= 学習の目標 =
- 1) ディキンソンの詩の記事では、取り上げた詩を何番、何年の作としていますか。
- 2) ディキンソンの詩の記事を、最後の行のあとから引き継いで書いてください。

鞠二月二日堂

詩と芸術のブログ

ディキンソン 「わたしは〈美しさ〉のために死んだ――けれど」 I died for Beauty — but was scarce

 海外の詩の翻訳シリーズ。

 エミリー・ディキンソン、第1回「わたしは〈美しさ〉のために死んだ――けれど」 I died for Beauty — but was scarce (449番 1862年)日本語訳と解説(ディキンソンの目次と年譜はこちら)。

 ※ [ ]は、わたしの補足です。

 ※ 『対訳 ディキンソン詩集』亀井俊介編(岩波文庫)、『ディキンスン詩集』新倉俊一訳編(思潮社)を翻訳と解説の参考にしました。

日本語訳 わたしは〈美しさ〉のために死んだ――けれど

原詩 I died for Beauty — but was scarce

I died for Beauty — but was scarce (449)

= データ抜粋 =
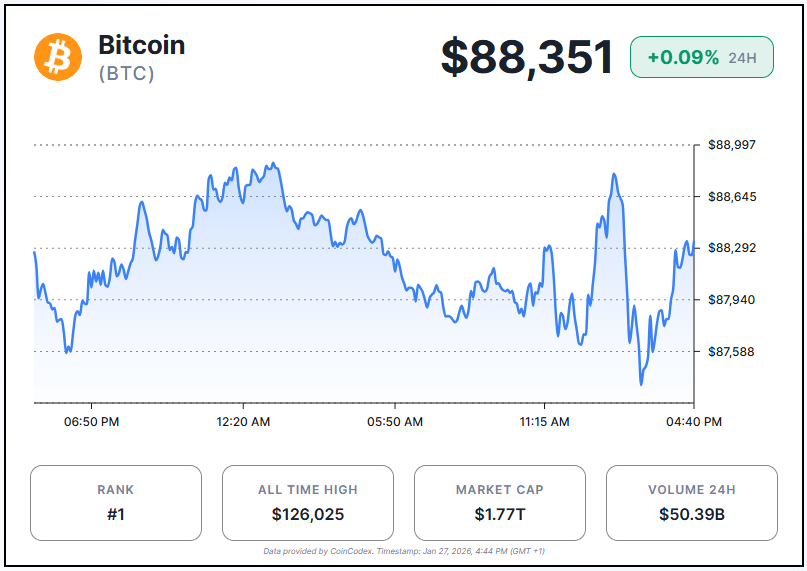807x571 pixels.
Task: Click the $87,940 price axis label
Action: 732,300
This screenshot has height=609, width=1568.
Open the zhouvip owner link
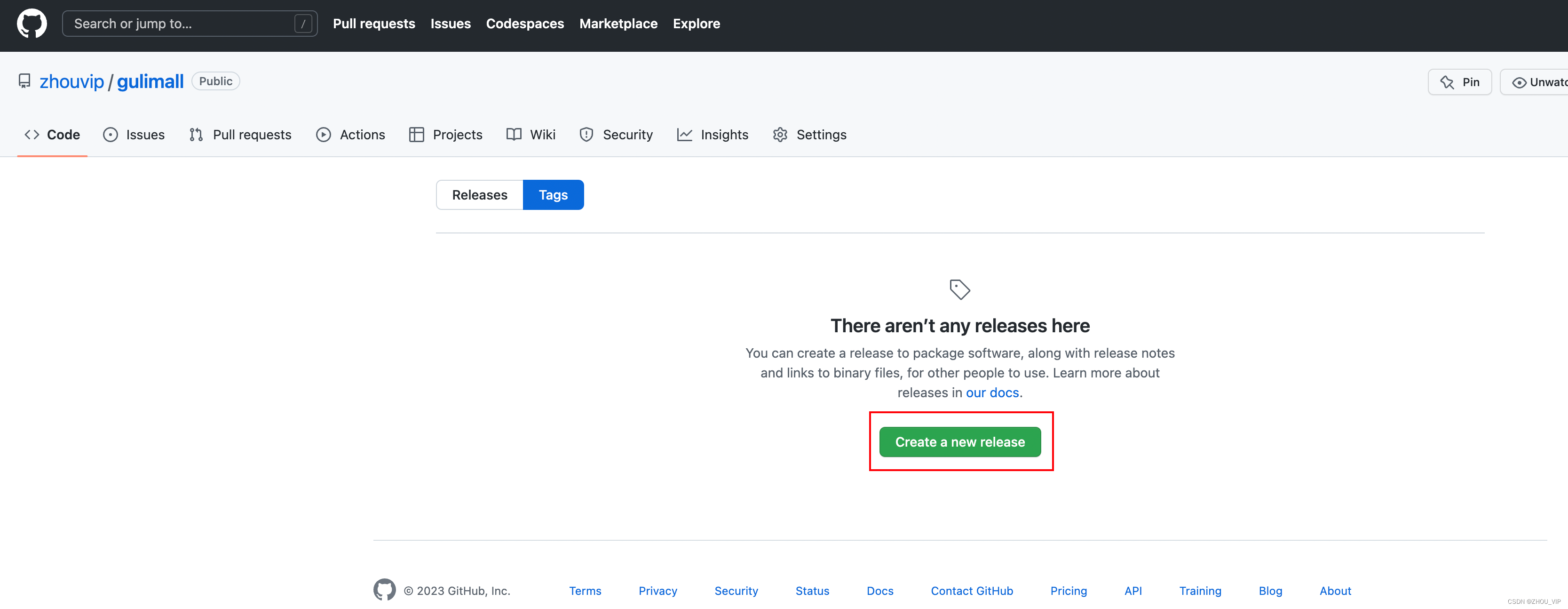[x=71, y=81]
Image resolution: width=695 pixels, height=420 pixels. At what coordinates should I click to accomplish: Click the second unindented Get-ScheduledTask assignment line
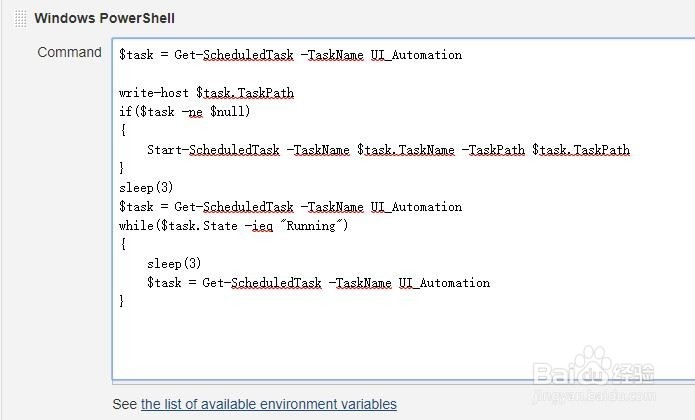[x=290, y=207]
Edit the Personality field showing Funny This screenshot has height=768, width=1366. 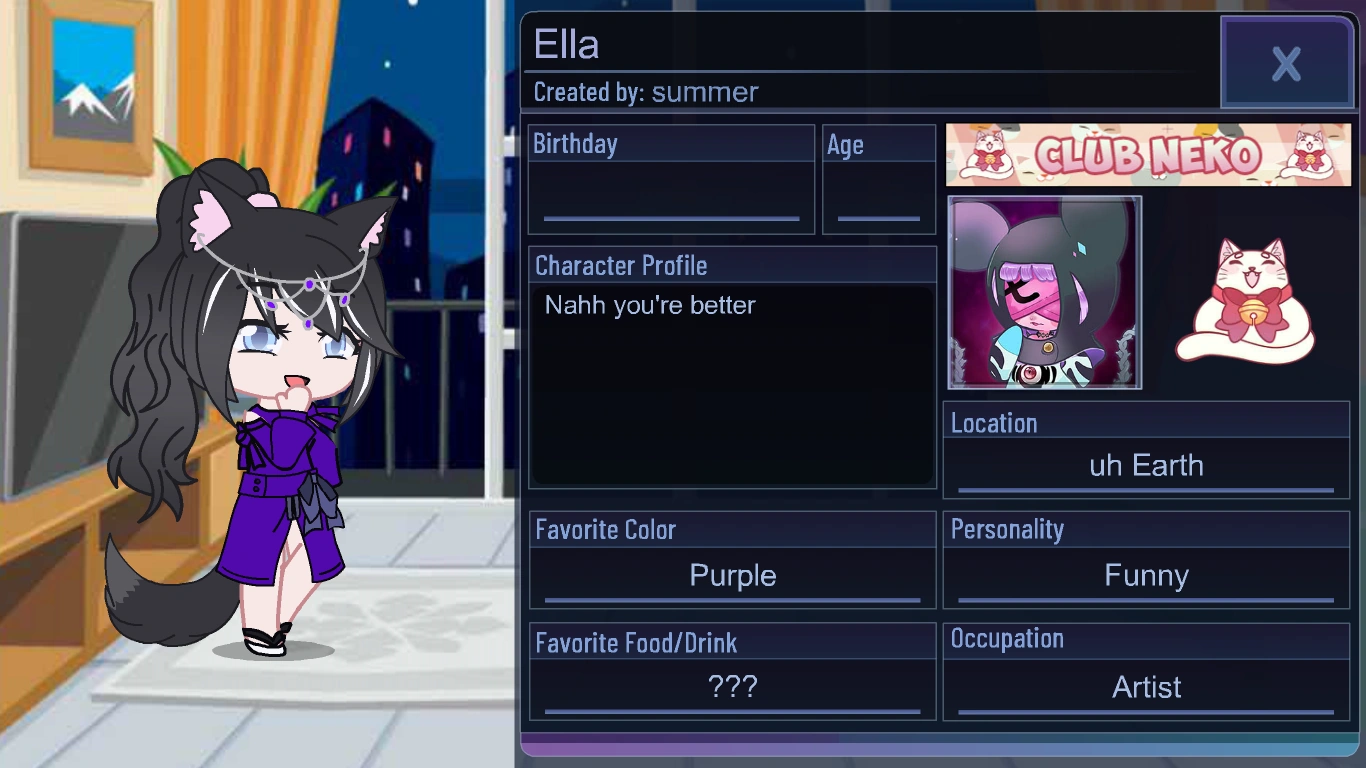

= 演習の結果 =
- 1) 449番、1862年の作です。

- 2)
 Emily Dickinson

I died for Beauty — but was scarce
Adjusted in the Tomb
When One who died for Truth was lain
In an adjoining Room —

He questioned softly "Why I failed" ? 5
"For beauty", I replied —
"And I — for Truth — Themself are one —
We Brethren, are", he said —

And so, as Kinsmen, met a Night —
We talked between the Rooms — 10
Until the Moss had reached our lips —
And covered up — our names —

 ※ 原詩は版によってカンマやダッシュ、大文字、小文字の使い分けなどに違いがある場合があります。こちらでは『対訳 ディキンソン詩集』で使われているテキストThomas H. Johnson: The Poems of Emily Dickinson, 1955に合わせました。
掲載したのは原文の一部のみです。